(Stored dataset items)
----

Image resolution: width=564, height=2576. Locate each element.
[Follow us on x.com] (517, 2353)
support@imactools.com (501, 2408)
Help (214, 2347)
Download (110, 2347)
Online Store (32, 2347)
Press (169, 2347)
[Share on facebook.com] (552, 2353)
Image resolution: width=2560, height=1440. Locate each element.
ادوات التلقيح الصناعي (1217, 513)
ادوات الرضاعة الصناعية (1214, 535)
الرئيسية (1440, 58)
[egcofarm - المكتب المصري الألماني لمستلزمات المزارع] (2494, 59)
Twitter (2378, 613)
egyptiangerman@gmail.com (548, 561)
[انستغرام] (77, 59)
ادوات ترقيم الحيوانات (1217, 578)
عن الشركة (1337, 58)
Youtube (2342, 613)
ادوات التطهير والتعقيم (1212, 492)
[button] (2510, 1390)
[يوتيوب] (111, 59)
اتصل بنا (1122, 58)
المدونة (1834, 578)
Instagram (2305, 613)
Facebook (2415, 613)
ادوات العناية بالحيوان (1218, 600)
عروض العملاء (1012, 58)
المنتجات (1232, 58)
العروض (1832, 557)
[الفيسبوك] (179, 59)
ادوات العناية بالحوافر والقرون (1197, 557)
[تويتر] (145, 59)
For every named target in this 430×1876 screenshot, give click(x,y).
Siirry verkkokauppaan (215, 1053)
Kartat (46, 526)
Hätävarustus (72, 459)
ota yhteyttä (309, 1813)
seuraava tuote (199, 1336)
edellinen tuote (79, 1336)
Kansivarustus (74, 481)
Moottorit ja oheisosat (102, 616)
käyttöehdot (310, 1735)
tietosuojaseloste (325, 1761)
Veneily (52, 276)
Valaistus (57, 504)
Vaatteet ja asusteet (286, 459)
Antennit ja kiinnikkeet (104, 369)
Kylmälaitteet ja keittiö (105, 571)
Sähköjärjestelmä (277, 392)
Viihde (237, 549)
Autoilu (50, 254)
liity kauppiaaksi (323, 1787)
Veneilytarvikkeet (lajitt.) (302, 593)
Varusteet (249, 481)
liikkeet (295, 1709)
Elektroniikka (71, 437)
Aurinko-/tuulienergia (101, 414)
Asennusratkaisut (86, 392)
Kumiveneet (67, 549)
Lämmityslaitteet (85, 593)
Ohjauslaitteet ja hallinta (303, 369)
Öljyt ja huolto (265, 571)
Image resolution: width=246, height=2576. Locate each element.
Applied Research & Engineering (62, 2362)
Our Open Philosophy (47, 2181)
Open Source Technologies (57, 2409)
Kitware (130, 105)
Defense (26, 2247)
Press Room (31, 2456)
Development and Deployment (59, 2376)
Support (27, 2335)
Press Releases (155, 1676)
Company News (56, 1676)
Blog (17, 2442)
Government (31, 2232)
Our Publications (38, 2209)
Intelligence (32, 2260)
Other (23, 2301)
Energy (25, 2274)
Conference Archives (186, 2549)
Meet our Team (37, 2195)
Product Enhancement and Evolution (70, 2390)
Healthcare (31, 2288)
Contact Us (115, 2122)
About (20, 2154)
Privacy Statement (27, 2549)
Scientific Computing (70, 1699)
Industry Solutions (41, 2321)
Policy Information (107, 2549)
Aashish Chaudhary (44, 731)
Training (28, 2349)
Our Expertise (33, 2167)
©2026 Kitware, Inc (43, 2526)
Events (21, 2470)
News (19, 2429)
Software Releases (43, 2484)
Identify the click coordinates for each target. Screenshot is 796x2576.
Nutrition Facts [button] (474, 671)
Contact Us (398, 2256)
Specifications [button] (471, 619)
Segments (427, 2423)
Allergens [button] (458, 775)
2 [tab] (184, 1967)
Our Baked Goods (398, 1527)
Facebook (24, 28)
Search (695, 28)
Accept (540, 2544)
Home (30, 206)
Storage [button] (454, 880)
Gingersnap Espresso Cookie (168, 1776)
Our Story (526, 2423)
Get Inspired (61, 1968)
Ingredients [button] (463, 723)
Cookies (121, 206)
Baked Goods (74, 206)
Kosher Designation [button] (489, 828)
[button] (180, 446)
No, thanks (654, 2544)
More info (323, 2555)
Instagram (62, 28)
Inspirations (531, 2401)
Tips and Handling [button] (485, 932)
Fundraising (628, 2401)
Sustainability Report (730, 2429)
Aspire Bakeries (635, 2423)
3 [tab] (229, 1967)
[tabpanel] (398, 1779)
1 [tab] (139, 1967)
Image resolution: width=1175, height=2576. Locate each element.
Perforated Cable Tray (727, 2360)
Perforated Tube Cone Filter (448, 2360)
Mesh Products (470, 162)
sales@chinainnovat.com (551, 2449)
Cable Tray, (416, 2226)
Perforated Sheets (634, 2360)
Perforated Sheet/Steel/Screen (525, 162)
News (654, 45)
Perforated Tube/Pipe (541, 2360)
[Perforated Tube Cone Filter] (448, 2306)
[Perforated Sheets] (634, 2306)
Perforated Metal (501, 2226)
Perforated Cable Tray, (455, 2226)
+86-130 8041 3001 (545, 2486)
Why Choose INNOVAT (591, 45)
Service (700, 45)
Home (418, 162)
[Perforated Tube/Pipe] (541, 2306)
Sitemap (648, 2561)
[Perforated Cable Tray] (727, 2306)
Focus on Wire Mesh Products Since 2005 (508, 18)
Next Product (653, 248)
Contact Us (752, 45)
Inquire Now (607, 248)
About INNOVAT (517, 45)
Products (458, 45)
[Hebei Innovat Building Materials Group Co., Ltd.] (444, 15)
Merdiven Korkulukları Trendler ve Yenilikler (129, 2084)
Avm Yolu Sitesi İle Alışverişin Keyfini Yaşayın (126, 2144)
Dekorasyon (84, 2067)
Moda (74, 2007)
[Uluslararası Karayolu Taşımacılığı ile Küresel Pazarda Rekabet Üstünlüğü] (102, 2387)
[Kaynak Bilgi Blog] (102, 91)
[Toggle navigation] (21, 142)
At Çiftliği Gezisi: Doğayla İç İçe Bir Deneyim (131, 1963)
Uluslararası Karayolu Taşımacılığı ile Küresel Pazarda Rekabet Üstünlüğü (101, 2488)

----

[TASK BRIEF]
Set down, from the entries above, exactly the lines from the one with "Sähköjärjestelmä (277, 392)" up to and including the one with "Software Releases (43, 2484)", and no other lines.

[TASK RESPONSE]
Sähköjärjestelmä (277, 392)
Viihde (237, 549)
Autoilu (50, 254)
liity kauppiaaksi (323, 1787)
Veneilytarvikkeet (lajitt.) (302, 593)
Varusteet (249, 481)
liikkeet (295, 1709)
Elektroniikka (71, 437)
Aurinko-/tuulienergia (101, 414)
Asennusratkaisut (86, 392)
Kumiveneet (67, 549)
Lämmityslaitteet (85, 593)
Ohjauslaitteet ja hallinta (303, 369)
Öljyt ja huolto (265, 571)
Image resolution: width=246, height=2576. Locate each element.
Applied Research & Engineering (62, 2362)
Our Open Philosophy (47, 2181)
Open Source Technologies (57, 2409)
Kitware (130, 105)
Defense (26, 2247)
Press Room (31, 2456)
Development and Deployment (59, 2376)
Support (27, 2335)
Press Releases (155, 1676)
Company News (56, 1676)
Blog (17, 2442)
Government (31, 2232)
Our Publications (38, 2209)
Intelligence (32, 2260)
Other (23, 2301)
Energy (25, 2274)
Conference Archives (186, 2549)
Meet our Team (37, 2195)
Product Enhancement and Evolution (70, 2390)
Healthcare (31, 2288)
Contact Us (115, 2122)
About (20, 2154)
Privacy Statement (27, 2549)
Scientific Computing (70, 1699)
Industry Solutions (41, 2321)
Policy Information (107, 2549)
Aashish Chaudhary (44, 731)
Training (28, 2349)
Our Expertise (33, 2167)
©2026 Kitware, Inc (43, 2526)
Events (21, 2470)
News (19, 2429)
Software Releases (43, 2484)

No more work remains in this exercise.